**Directions for this task**
Put the lines of the data below into a JSON list of strings, one string per line, starting with the line that contains "has width=1366, height=722." and continuing through the line that contains "What do you see at coordinates (397, 588)". Omit any blank lines.
━━━━━━━━━━
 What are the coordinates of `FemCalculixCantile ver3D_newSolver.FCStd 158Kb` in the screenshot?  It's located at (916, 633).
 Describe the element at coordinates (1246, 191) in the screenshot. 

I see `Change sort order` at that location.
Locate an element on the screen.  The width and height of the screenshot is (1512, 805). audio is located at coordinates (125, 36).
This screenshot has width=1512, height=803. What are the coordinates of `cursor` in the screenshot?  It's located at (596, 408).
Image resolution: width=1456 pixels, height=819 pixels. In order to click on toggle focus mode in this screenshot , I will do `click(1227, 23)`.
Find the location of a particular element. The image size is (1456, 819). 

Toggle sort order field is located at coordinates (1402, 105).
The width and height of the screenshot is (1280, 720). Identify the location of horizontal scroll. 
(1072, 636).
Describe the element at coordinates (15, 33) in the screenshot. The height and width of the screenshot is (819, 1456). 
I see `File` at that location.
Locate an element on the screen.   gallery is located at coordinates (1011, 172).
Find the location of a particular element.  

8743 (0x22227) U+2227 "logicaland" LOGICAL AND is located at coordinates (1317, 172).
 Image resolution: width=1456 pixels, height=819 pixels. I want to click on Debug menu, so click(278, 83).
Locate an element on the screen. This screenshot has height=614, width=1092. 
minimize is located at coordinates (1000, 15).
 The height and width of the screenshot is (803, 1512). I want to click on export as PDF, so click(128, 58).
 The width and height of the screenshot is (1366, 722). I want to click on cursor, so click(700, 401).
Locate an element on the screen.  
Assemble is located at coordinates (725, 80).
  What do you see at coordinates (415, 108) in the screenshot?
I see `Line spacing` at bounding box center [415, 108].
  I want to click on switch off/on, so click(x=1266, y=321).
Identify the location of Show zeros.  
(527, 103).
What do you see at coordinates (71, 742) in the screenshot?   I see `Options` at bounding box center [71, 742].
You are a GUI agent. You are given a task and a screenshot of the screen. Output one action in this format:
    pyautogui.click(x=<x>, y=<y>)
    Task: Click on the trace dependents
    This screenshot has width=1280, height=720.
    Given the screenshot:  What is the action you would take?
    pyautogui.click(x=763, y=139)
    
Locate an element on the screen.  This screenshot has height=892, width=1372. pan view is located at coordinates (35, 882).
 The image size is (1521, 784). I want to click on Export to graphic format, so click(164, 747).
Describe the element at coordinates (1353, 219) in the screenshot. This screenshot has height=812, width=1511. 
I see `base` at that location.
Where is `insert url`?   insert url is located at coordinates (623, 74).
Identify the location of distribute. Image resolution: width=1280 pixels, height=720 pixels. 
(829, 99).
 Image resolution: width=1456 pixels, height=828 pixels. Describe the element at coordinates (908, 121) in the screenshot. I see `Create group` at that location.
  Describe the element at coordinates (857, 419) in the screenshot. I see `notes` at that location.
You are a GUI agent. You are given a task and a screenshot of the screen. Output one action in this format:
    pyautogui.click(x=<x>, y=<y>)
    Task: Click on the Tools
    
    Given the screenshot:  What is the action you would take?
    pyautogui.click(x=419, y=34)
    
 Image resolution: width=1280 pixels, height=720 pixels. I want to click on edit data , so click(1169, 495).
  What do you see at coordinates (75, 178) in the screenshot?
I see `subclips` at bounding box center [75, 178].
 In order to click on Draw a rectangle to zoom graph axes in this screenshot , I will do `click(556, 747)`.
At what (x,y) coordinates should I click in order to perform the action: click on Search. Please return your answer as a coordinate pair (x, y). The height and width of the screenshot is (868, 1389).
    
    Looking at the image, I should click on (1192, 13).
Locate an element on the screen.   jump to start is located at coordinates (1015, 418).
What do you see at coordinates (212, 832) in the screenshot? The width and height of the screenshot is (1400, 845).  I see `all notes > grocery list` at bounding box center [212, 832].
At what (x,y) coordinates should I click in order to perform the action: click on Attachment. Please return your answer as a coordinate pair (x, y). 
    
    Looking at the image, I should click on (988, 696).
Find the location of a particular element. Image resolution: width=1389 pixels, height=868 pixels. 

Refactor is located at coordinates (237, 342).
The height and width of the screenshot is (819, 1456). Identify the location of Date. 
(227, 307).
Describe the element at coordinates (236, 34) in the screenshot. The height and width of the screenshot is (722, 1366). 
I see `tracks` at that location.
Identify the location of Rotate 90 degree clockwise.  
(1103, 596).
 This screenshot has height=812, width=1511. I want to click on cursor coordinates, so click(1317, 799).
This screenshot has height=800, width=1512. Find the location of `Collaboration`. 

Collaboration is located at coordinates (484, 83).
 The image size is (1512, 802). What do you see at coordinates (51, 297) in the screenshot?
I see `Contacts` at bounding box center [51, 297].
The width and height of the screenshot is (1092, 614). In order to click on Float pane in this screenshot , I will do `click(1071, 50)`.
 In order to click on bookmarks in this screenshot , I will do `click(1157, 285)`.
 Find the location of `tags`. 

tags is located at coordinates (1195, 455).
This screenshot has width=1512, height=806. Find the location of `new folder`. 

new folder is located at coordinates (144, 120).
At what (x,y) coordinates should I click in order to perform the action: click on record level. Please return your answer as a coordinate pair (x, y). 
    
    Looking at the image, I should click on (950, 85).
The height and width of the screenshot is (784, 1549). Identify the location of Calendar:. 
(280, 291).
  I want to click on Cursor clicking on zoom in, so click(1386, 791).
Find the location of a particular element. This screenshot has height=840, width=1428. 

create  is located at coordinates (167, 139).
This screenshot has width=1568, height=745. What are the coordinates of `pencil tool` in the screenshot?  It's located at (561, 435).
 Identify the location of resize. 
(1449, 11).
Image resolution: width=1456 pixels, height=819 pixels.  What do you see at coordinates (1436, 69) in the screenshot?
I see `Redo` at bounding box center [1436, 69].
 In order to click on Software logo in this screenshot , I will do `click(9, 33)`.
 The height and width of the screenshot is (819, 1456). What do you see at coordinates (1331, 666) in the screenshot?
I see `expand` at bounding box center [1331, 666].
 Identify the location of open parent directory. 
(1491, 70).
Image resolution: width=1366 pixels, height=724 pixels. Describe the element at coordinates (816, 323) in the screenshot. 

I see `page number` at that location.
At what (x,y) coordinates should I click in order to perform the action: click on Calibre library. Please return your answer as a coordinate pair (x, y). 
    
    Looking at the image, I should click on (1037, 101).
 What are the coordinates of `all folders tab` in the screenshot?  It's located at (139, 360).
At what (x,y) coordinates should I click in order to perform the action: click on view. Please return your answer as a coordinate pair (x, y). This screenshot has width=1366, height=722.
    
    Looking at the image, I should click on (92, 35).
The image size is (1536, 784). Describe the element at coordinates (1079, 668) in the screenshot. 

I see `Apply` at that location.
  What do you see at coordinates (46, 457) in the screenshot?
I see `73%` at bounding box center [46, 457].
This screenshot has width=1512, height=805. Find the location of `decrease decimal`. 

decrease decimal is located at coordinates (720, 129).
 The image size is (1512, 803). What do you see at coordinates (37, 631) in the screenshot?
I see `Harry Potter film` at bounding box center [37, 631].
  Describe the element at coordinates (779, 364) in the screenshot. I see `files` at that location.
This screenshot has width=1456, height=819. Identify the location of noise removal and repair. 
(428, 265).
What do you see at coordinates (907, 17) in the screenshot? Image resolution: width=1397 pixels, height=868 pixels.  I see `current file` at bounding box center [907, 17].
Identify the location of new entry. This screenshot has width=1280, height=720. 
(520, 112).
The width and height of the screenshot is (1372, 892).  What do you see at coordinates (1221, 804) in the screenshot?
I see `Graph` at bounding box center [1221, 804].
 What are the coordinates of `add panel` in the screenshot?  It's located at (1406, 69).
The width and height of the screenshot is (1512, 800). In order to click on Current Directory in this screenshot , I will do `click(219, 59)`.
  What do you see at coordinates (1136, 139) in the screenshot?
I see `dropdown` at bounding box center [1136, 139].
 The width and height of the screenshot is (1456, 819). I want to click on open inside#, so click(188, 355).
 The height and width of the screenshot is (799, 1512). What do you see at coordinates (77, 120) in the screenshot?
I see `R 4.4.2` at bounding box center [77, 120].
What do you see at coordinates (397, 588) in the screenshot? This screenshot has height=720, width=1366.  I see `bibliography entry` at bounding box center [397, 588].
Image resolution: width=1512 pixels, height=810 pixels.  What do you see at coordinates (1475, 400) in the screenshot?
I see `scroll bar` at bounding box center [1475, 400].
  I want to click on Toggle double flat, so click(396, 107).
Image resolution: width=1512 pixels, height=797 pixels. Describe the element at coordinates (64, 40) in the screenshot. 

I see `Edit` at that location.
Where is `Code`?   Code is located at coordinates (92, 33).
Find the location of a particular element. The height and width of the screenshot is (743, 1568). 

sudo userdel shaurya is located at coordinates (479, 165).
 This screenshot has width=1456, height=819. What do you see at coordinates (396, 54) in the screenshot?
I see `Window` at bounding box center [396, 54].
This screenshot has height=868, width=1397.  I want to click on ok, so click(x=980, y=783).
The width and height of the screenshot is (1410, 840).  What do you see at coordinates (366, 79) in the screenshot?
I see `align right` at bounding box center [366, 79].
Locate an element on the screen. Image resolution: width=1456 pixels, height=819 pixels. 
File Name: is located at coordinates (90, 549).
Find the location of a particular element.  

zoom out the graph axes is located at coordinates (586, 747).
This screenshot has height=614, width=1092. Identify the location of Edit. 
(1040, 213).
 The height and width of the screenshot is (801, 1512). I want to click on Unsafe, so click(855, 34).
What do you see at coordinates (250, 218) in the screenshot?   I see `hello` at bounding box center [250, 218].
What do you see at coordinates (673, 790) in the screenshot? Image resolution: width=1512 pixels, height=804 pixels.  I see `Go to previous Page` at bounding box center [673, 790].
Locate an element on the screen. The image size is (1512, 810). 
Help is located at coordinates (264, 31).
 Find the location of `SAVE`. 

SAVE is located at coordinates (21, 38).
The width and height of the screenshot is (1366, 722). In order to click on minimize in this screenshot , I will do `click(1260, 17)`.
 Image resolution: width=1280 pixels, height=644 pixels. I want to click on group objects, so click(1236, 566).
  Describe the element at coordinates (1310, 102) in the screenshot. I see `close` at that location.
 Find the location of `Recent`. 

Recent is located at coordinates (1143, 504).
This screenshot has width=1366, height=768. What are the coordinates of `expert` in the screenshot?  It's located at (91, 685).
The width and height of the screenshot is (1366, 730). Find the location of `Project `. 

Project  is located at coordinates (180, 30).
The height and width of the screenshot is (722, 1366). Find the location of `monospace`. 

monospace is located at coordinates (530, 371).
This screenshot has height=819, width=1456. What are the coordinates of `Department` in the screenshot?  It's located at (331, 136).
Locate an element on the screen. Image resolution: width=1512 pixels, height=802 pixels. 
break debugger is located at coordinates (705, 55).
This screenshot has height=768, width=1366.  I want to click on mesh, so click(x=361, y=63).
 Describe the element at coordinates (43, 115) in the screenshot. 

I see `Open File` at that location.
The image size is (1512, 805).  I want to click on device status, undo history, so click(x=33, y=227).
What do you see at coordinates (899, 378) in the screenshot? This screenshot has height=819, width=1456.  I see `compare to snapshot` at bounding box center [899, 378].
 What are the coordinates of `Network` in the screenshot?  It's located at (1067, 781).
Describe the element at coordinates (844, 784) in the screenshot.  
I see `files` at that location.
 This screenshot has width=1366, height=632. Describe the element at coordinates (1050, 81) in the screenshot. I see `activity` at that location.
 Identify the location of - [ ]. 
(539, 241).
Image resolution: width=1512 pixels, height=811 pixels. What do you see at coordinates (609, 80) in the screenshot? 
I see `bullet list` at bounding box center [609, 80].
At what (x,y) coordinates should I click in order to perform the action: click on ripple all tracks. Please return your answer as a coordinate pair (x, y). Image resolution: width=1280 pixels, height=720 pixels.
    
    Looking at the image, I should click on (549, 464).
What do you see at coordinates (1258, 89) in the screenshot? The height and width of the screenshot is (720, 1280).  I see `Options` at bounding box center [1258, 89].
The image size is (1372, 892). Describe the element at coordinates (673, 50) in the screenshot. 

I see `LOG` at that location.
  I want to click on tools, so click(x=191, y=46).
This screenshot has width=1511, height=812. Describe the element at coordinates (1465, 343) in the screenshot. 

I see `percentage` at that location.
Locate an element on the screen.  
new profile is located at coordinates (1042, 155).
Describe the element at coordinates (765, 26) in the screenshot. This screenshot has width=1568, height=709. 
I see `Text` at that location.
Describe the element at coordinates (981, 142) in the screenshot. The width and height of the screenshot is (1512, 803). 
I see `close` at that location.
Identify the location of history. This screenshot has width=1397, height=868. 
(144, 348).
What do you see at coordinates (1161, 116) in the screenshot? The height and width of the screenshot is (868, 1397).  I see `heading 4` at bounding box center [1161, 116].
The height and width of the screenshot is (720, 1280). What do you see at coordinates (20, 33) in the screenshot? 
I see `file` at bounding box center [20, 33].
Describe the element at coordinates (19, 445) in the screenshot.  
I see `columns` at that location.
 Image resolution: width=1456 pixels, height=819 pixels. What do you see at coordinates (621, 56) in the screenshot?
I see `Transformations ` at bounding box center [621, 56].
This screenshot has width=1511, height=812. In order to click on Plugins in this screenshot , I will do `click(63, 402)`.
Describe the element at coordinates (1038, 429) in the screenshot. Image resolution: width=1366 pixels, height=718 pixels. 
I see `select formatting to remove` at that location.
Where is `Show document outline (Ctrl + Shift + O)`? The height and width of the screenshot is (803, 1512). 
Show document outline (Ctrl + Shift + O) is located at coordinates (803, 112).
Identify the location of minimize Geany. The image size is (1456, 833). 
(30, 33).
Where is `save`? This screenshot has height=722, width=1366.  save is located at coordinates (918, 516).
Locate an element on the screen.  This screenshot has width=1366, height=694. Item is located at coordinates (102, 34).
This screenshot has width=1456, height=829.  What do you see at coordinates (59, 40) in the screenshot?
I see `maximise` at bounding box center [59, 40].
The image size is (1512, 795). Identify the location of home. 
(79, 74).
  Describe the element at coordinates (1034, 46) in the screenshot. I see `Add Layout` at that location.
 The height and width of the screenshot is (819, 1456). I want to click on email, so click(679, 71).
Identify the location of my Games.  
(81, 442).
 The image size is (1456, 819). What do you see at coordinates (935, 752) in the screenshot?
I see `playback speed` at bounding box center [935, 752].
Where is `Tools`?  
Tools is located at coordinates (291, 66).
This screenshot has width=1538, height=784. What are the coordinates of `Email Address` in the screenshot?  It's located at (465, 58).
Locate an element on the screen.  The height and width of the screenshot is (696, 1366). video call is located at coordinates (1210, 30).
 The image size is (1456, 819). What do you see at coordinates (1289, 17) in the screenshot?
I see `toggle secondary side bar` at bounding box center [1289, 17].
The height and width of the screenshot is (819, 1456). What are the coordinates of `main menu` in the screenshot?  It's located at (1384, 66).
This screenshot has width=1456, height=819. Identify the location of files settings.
━━━━━━━━━━
**Task answer**
[
  "At what (x,y) coordinates should I click in order to perform the action: click on view. Please return your answer as a coordinate pair (x, y). This screenshot has width=1366, height=722.",
  "    Looking at the image, I should click on (92, 35).",
  "The image size is (1536, 784). Describe the element at coordinates (1079, 668) in the screenshot. ",
  "I see `Apply` at that location.",
  "  What do you see at coordinates (46, 457) in the screenshot?",
  "I see `73%` at bounding box center [46, 457].",
  "This screenshot has width=1512, height=805. Find the location of `decrease decimal`. ",
  "decrease decimal is located at coordinates (720, 129).",
  " The image size is (1512, 803). What do you see at coordinates (37, 631) in the screenshot?",
  "I see `Harry Potter film` at bounding box center [37, 631].",
  "  Describe the element at coordinates (779, 364) in the screenshot. I see `files` at that location.",
  "This screenshot has width=1456, height=819. Identify the location of noise removal and repair. ",
  "(428, 265).",
  "What do you see at coordinates (907, 17) in the screenshot? Image resolution: width=1397 pixels, height=868 pixels.  I see `current file` at bounding box center [907, 17].",
  "Identify the location of new entry. This screenshot has width=1280, height=720. ",
  "(520, 112).",
  "The width and height of the screenshot is (1372, 892).  What do you see at coordinates (1221, 804) in the screenshot?",
  "I see `Graph` at bounding box center [1221, 804].",
  " What are the coordinates of `add panel` in the screenshot?  It's located at (1406, 69).",
  "The width and height of the screenshot is (1512, 800). In order to click on Current Directory in this screenshot , I will do `click(219, 59)`.",
  "  What do you see at coordinates (1136, 139) in the screenshot?",
  "I see `dropdown` at bounding box center [1136, 139].",
  " The width and height of the screenshot is (1456, 819). I want to click on open inside#, so click(188, 355).",
  " The height and width of the screenshot is (799, 1512). What do you see at coordinates (77, 120) in the screenshot?",
  "I see `R 4.4.2` at bounding box center [77, 120].",
  "What do you see at coordinates (397, 588) in the screenshot? This screenshot has height=720, width=1366.  I see `bibliography entry` at bounding box center [397, 588]."
]